■ ENTRIES SUPPLIED ■
----
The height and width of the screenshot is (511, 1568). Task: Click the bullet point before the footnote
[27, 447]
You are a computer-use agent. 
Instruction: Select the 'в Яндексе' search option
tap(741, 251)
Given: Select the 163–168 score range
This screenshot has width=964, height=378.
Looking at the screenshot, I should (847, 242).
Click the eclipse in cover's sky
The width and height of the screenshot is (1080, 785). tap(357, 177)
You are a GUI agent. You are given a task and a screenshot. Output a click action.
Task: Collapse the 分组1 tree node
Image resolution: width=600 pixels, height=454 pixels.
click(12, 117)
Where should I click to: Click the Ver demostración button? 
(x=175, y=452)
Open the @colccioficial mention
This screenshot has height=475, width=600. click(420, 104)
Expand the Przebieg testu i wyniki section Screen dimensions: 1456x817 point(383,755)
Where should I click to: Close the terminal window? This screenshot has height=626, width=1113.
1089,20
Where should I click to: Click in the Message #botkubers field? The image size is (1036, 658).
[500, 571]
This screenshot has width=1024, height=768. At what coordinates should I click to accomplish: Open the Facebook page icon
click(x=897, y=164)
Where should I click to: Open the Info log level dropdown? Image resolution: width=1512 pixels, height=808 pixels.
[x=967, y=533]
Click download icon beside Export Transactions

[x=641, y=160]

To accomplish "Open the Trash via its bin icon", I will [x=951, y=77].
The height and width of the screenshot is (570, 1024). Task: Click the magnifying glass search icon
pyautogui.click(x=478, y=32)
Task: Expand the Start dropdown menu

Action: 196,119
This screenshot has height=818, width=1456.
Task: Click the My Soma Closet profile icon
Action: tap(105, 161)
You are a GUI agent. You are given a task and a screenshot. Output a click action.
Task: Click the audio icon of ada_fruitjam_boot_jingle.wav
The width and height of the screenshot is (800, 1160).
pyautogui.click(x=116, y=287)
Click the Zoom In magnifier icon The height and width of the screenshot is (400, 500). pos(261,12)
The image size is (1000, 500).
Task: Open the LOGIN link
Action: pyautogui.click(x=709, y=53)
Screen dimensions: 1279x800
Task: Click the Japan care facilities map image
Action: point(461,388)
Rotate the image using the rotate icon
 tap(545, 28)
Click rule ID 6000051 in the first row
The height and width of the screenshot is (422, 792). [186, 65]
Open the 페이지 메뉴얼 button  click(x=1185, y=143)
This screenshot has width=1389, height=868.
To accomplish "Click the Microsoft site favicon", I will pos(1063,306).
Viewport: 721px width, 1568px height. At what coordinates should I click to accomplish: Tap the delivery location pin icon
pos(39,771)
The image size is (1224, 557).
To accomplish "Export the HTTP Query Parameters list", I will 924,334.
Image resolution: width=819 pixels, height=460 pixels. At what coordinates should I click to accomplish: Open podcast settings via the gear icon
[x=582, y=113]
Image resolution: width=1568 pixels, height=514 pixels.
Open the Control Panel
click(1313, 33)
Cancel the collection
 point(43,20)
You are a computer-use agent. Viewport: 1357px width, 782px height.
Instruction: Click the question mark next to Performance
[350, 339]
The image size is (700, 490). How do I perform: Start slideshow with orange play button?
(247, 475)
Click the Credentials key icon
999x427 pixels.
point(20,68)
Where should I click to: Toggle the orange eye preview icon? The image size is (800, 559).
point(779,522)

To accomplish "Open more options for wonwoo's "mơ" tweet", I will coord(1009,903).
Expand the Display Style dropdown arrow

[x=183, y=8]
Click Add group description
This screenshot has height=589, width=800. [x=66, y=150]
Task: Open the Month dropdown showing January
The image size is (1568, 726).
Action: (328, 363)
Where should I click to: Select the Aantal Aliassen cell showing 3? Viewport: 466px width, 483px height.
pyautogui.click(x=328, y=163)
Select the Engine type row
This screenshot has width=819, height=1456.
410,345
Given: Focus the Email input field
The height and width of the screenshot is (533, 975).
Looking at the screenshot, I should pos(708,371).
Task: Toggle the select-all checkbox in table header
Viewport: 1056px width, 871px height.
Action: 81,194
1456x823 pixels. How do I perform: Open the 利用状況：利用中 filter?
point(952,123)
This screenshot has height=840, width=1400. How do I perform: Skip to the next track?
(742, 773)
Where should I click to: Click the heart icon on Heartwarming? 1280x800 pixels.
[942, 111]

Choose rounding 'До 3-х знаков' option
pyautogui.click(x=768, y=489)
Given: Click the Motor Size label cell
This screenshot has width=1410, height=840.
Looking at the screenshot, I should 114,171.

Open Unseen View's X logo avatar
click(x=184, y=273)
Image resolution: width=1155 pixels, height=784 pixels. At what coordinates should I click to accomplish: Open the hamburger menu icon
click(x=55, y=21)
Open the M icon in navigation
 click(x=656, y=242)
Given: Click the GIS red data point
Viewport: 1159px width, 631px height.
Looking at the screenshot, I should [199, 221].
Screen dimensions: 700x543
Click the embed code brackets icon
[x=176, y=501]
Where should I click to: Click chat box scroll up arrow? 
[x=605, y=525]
----
■ EXERCISE DESCRIPTION ■
Using the records above, say how many lines contain the word "will". Write the number alone.

■ TASK ANSWER ■
4